The HighDimSynthesizer module automatically determines how to model data based on the meta data supplied to it. It will consider things such as the data type and the number of unique categories in a column in order to do so. The information on how the HighDimSynthesizer models each column can be accessed through creating a HighDimSynthesizer object and then accessing the _df_models property. Using the example from Overrides: The HighDimSynthesizer module automatically determines how to model data based on the meta data supplied to it and will consider things such as the data type and number of unique categories.
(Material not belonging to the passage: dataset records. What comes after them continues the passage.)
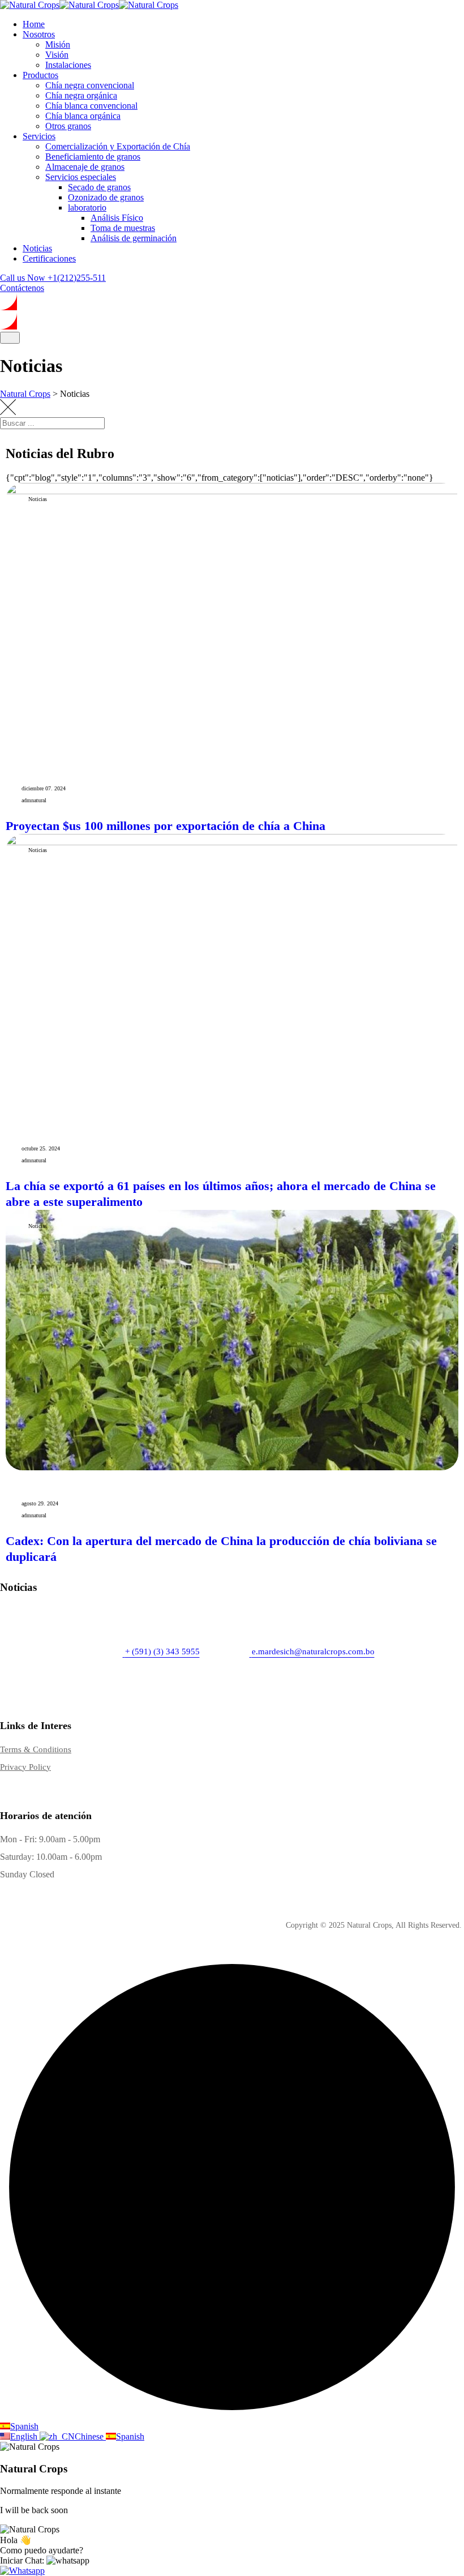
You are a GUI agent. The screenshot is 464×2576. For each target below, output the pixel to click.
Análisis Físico (117, 217)
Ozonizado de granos (106, 197)
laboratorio (87, 207)
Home (34, 24)
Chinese (90, 2436)
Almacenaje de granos (84, 167)
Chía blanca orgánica (83, 116)
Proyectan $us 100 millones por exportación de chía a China (165, 826)
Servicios (39, 136)
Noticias (37, 248)
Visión (56, 54)
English (25, 2436)
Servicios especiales (80, 177)
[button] (44, 2560)
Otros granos (68, 126)
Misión (57, 44)
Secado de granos (99, 187)
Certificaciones (49, 258)
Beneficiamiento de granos (92, 156)
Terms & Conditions (35, 1749)
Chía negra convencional (89, 85)
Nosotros (39, 34)
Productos (40, 75)
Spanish (24, 2426)
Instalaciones (68, 65)
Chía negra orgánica (81, 95)
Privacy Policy (25, 1766)
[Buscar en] (444, 433)
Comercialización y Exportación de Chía (117, 146)
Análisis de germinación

The information on how the Synthesizer models each column can be accessed through the _df_models property of an instantiated HighDimSynthesizer object. Using the example from Overrides:

synth = HighDimSynthesizer(df_meta)
print(synth._df_model.children)

>>> [Histogram(meta=<Ring[i8]: IntegerBool(name=SeriousDlqin2yrs)>),
... KernelDensityEstimate(meta=<Ring[f8]: Float(name=RevolvingUtilizationOfUnsecuredLines)>),
... KernelDensityEstimate(meta=<Scale[i8]: Integer(name=age)>),
... Histogram(meta=<Scale[i8]: Integer(name=NumberOfTime30-59DaysPastDueNotWorse)>),
... KernelDensityEstimate(meta=<Ring[f8]: Float(name=DebtRatio)>)]

Each model is linked with the metadata associated with a particular column of the raw dataset. There are three types of models available for columns within the SDK:

  • KernelDensityEstimate: Used to model numeric data types, including datetimes, in a continuous manner. New values not present in the original dataset can be synthesized using this model.

  • Histogram: Used to model discrete/categorical variables, of any data type. Synthesizing data using this model will only generate values that appear in the raw dataset.

  • Enumeration: Used to generate data from a minimum value up to maximum in discrete, constant steps.

To override the default model selection for a particular column, a new model object should be created using the metadata associated with that column. For example, rather than using KernelDensityEstimate, age could be modelled with Histogram in order to treat it as categorical:

from synthesized.model.models import Histogram
age_histogram = Histogram(df_meta.children[2])
synth = HighDimSynthesizer(type_overrides=[age_histogram])
print(synth._df_model.children)

>>> [Histogram(meta=<Ring[i8]: IntegerBool(name=SeriousDlqin2yrs)>),
... KernelDensityEstimate(meta=<Ring[f8]: Float(name=RevolvingUtilizationOfUnsecuredLines)>),
... Histogram(meta=<Scale[i8]: Integer(name=age)>),
... Histogram(meta=<Scale[i8]: Integer(name=NumberOfTime30-59DaysPastDueNotWorse)>),
... KernelDensityEstimate(meta=<Ring[f8]: Float(name=DebtRatio)>)]

Note that the metadata entry corresponding to the age column was passed in as an argument to Histogram and the type_overrides specified in HighDimSynthesizer were given as a list.